What does the most decorated female swimmer in history drink after a tough workout? You got it, low-fat chocolate milk. And now, Katie Ledecky has joined the “BUILT WITH CHOCOLATE MILK” campaign.
How great is Katie, you ask? By the age of 22, she has 3 world records, 5 Olympic gold medals and 15 world championship gold medals. That’s awesome by any standard!
In her own words:
“I’m always trying to be faster – even if it’s just by a tenth of a second. I want to see how far I can push myself,” said Ledecky in a statement. “I’ve been drinking chocolate milk for recovery since I was 13, bringing one in a lunch bag with an ice pack to practice. I still drink it on the way home every day. As I have grown and developed as an athlete, I have learned that a lot of things I do outside the pool – like choosing chocolate milk – impact my ability to be my best.”
But, its not just the low-fat chocolate milk that does the trick. You have to eat enough of the right whole, natural foods (protein, carbohydrates and fats), most of the time, for your body to work properly—whether competing, exercising, working, walking or just plain living. Keeping your body in an anabolic state (building up) all the time aids your metabolism, muscle-building, body repair and overall long-term health.
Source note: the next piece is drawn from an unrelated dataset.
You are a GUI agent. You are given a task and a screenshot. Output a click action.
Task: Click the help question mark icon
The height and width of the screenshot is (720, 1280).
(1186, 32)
The research proves that Katie has made a wise choice for a workout recovery drink. Fancy protein recovery drinks are not mandatory. Low-fat chocolate milk contains many of the B-complex vitamins, phosphorus, calcium and vitamin D. It is low in saturated fat and cholesterol and has various vitamins and minerals.
According to WebMD:
Low-fat chocolate milk is a better choice than a carbohydrate sports drink for rebuilding and refueling muscles after a tough workout.
The combination of carbohydrates and protein in low-fat chocolate milk appears to be “just right” for refueling weary muscles, says William Lunn, PhD, an exercise scientist at the University of Connecticut.
“It’s not just a dessert item, but it’s very healthy, especially for endurance athletes,” Lunn tells WebMD.
The research involved eight male runners in good physical shape who ate a balanced diet for two weeks. At the end of each week, they took a fast paced, 45-minute run.
Post-exercise muscle biopsies showed increased skeletal muscle protein synthesis (signaling muscle rebuilding) after the milk drink (because of the protein), compared with the carb-only drink.
And, according to the National Strength and Conditioning Association (NSCA), athletes need more protein for muscle growth and tissue repair after strenuous workouts.
“Athletes and weight lifters need more to achieve the best results in training……a range of 1.5 to 2 grams per kilogram of body weight a day is optimal, ” according to NSCA. This is about twice the protein needs for inactive people.
Like Katie Ledecky, you can rebuild your body better and faster by drinking low-fat chocolate milk after workouts.